Spreading Resistance Modeling for Contact Resistivity Extraction in Ohmic Multilayer Structures With Circular Electrodes


Turkay D., Tsoi K., Donercark E., TURAN R., YERCİ S.

IEEE TRANSACTIONS ON ELECTRON DEVICES, vol.68, no.12, pp.6344-6351, 2021 (SCI-Expanded) identifier identifier

  • Publication Type: Article / Article
  • Volume: 68 Issue: 12
  • Publication Date: 2021
  • Doi Number: 10.1109/ted.2021.3117187
  • Journal Name: IEEE TRANSACTIONS ON ELECTRON DEVICES
  • Journal Indexes: Science Citation Index Expanded (SCI-EXPANDED), Scopus, Academic Search Premier, Aerospace Database, Applied Science & Technology Source, Business Source Elite, Business Source Premier, Communication Abstracts, Compendex, Computer & Applied Sciences, INSPEC, Metadex, Civil Engineering Abstracts
  • Page Numbers: pp.6344-6351
  • Keywords: Contact resistivity, ohmic contact, DISK ELECTRODE, EFFICIENCY, MICROSCOPY, INTERFACES, SLAB, COX
  • Middle East Technical University Affiliated: Yes

Abstract

Contacts featuring multiple layers of materials in combination with metal electrodes enabled record-high power conversion efficiencies for solar cells in recent years.

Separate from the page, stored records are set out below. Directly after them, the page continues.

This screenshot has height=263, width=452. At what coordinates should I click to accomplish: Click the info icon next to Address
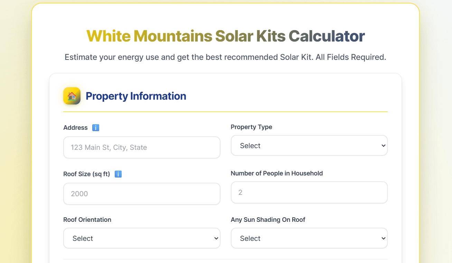[96, 128]
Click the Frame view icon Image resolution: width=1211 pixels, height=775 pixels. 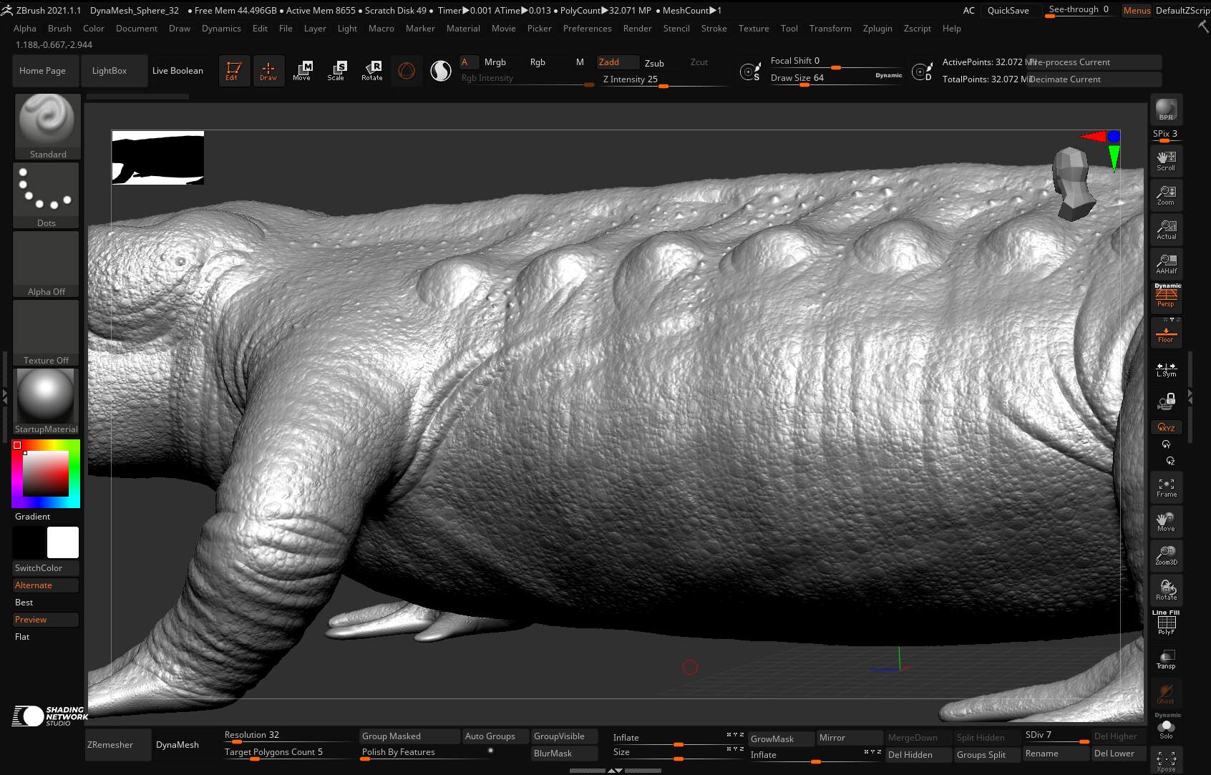[1166, 488]
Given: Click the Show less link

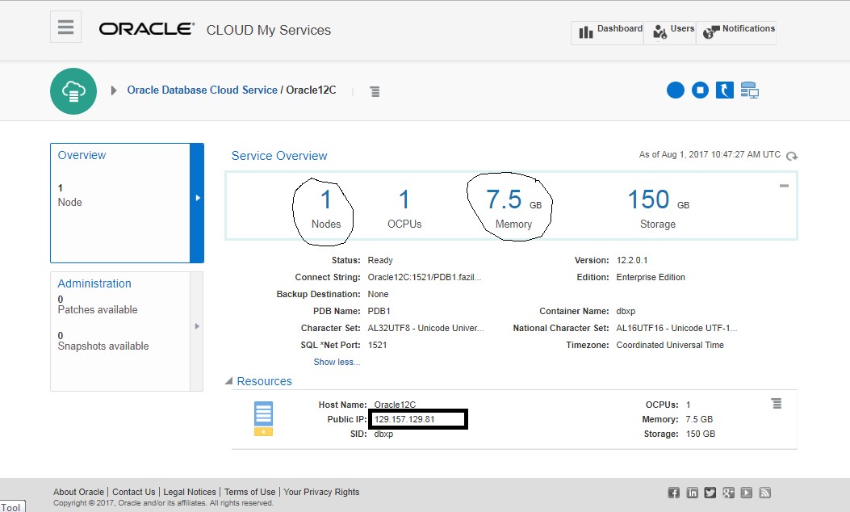Looking at the screenshot, I should pos(337,362).
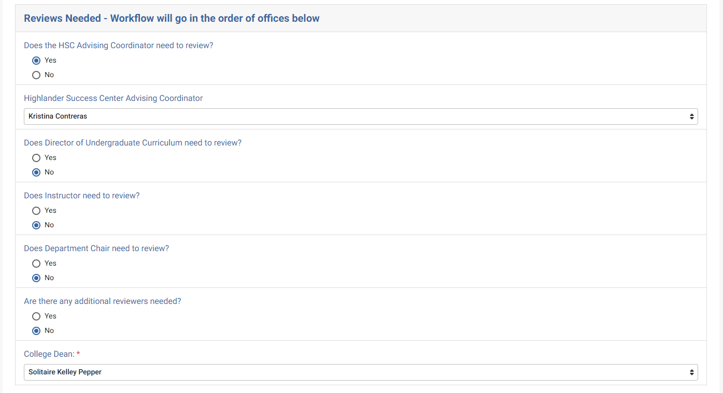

Minimizing the contact resistivity in these multilayer structures is critical to achieve a high device performance and rapid characterization methods are crucial for the experimental analysis of this aspect. However, commonly used test methods and the associated mathematical formulations to extract contact resistivity are not designed for samples with multiple layers. In this work, we analyze formulations describing the resistance measured in ohmic multilayer test structures, which are used to fit and extract an unknown contact resistivity. We focus on a contacting scheme with circular electrodes, commonly named after Cox and Strack (CS), and analyze a material configuration consisting of a thick Si substrate fully coated with a thin conductive layer (CL). We demonstrate the applicability and accuracy of various spreading resistance models (SRMs) from the literature to calculate the measured resistance and compare the results with those obtained by the finite element method (FEM). Moreover, we present a new SRM with a closed-form expression for the measured resistance, which is computationally more efficient than the existing SRMs. Last, we demonstrate the applicability of this model in experiments with (n)c-Si/(i)a-Si:H/(n)a-Si:H/indium tin oxide (ITO) test structures.